* Available data *
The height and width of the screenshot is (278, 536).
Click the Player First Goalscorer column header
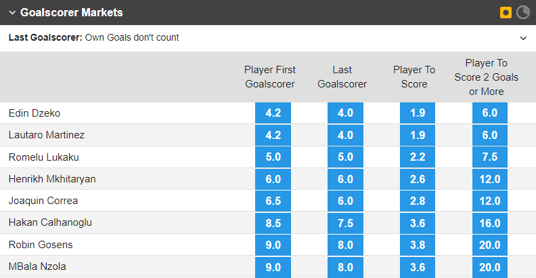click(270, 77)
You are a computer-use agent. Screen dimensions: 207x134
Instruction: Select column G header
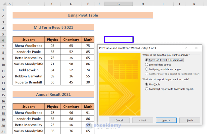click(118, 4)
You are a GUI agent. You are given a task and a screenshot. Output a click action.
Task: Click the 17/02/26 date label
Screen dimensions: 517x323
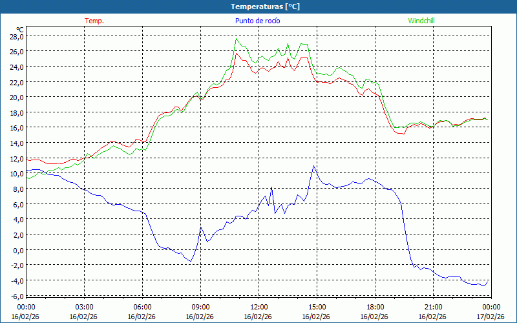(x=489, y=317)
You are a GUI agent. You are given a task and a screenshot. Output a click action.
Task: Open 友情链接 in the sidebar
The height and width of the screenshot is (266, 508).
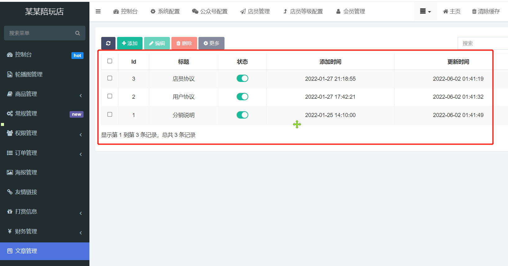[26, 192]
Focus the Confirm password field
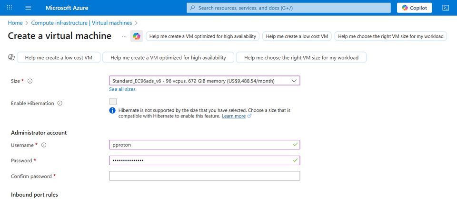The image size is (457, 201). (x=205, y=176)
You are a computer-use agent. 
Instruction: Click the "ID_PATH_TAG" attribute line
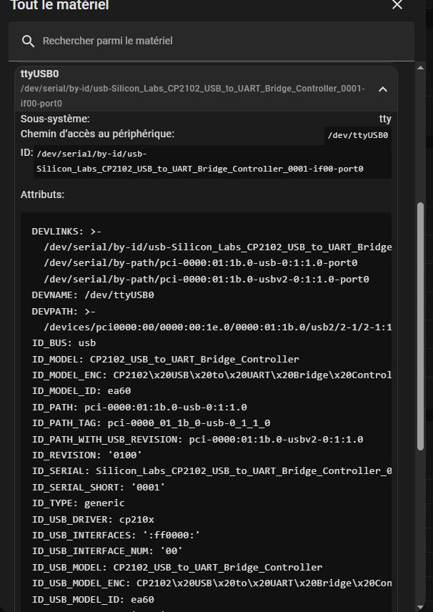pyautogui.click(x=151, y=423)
--
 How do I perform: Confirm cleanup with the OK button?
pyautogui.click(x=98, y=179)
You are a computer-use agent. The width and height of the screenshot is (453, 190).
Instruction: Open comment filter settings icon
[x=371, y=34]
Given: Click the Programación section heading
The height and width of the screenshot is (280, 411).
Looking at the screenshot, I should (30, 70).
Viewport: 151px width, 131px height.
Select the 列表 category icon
==
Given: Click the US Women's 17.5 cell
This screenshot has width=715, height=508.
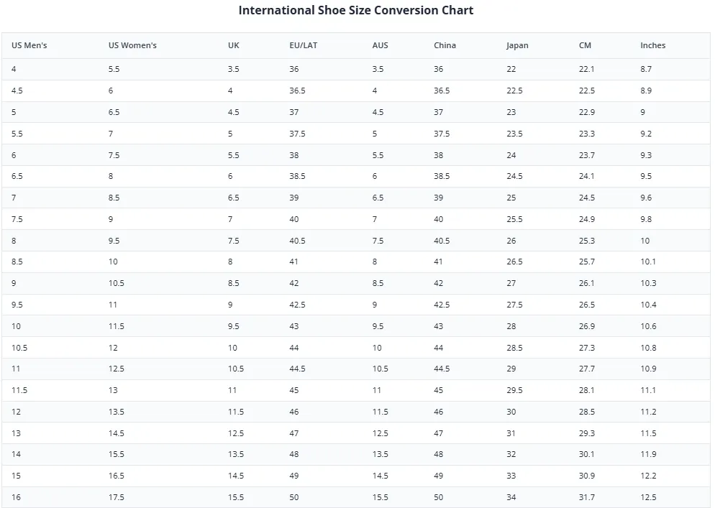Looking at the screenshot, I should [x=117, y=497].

* Exercise instructions *
Scan the entries above for the line containing "Instruction: Open comment", and copy it and all lines after it exactly, down to and including the line containing "Select the 列表 category icon".

* Written response *
Instruction: Open comment filter settings icon
[x=371, y=34]
Given: Click the Programación section heading
The height and width of the screenshot is (280, 411).
Looking at the screenshot, I should (30, 70).
Viewport: 151px width, 131px height.
Select the 列表 category icon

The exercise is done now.